America is a systemically racist society built on the unpaid labor of African Americans. Although laws have been changed, old attitudes constantly morph to obtain the same results in new contexts. So, we have gone from slavery to Jim Crow to segregation to mass incarceration and voter suppression.

How can both these perspectives be true? Isabel Wilkerson has an interesting explanation. In her view, a caste system, a rigid hierarchy of human rankings, influences people’s lives and behavior more than race, class, or any other factors.

In the book, the author examines the caste systems in America, India, and Nazi Germany, to compare and contrast the systems and describe the impact of the caste systems on the lives of citizens at each level of the hierarchy. 

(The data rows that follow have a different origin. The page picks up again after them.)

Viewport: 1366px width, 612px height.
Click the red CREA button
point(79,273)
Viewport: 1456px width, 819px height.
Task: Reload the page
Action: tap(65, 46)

Wilkerson identifies eight pillars of caste systems:

  1. Divine will and the laws of nature – The hierarchy is ordained by God
  2. Heritability – Rank in inherited at birth
  3. Endogamy and the control of marriage and mating – Miscegenation is discouraged
  4. Purity versus pollution – Dominate caste must protect itself from pollution
  5. Occupational Hierarchy – Occupations are assigned to caste by law and by culture
  6. Dehumanization and Stigma – Locks marginalized groups outside the norms of humanity so every action against them seems reasonable
  7. Terror and enforcement, cruelty as a means of control – Psychological and physical violence and terror are used preemptively to stymie resistance
  8. Inherent superiority versus inherent inferiority 

While the author’s analysis of caste systems is interesting and compelling, the most interesting part of the book is how caste systems alter the belief structure and the behaviors of the people who live under these systems. Wilkerson goes into detail describing the negative impact that caste systems have on us all. How the system colors our thoughts and actions on the unconscious level. How the system causes groups to deny the humanity of their fellow citizens.

While I have not resolved where I stand on Wilkerson’s presentation, I highly recommend this book. Primarily because it has done what all good books should do; it has given me a lot to think about.